Stored records:
==================================================

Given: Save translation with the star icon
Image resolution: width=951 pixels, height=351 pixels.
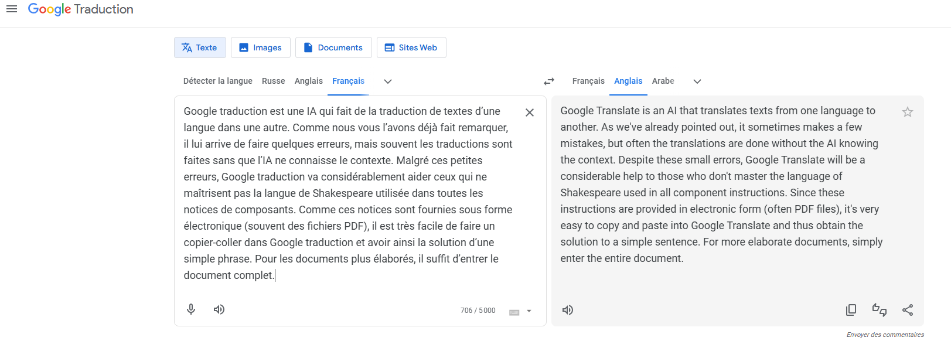Looking at the screenshot, I should pos(908,112).
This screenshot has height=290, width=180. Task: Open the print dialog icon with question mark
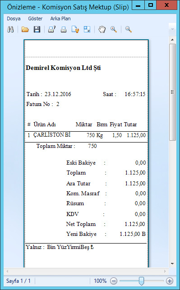coord(52,29)
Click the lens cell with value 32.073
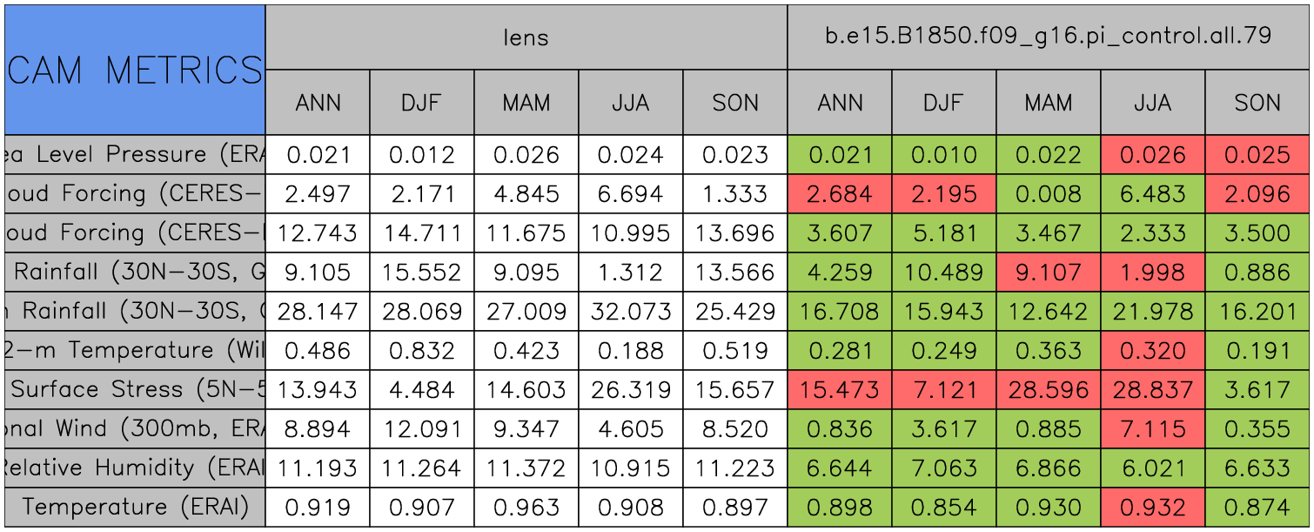 630,312
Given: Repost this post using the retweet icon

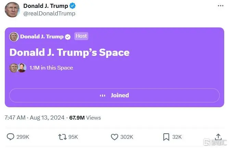Looking at the screenshot, I should click(x=62, y=137).
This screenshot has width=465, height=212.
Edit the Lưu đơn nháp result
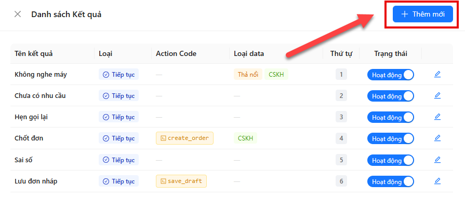(x=437, y=181)
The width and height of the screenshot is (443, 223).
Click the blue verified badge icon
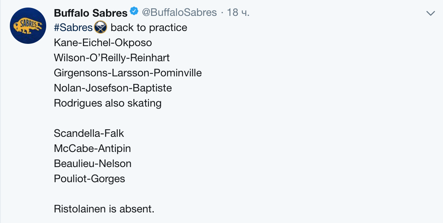pos(134,12)
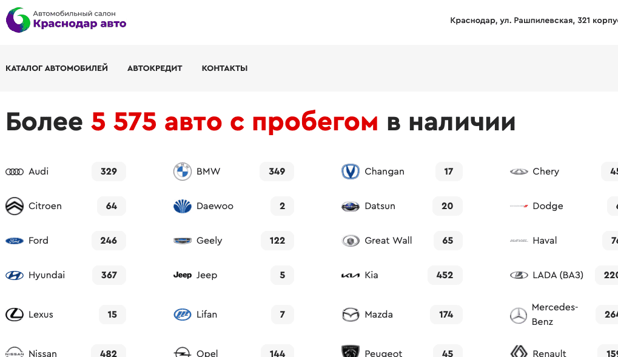Open the Автокредит menu item

[155, 68]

==================================================

■ INSTRUCTIONS TO FOLLOW
Set down every entry above without alteration, but print no images.

■ ANSWER TO THE EXERCISE
Given: Save translation with the star icon
Image resolution: width=951 pixels, height=351 pixels.
Looking at the screenshot, I should pos(908,112).
This screenshot has height=290, width=180. Task: Open the print dialog icon with question mark
coord(52,29)
Click the lens cell with value 32.073
 630,312
Given: Repost this post using the retweet icon

Looking at the screenshot, I should click(x=62, y=137).
This screenshot has width=465, height=212.
Edit the Lưu đơn nháp result
(x=437, y=181)
The width and height of the screenshot is (443, 223).
Click the blue verified badge icon
pos(134,12)
Open the Автокредит menu item

[155, 68]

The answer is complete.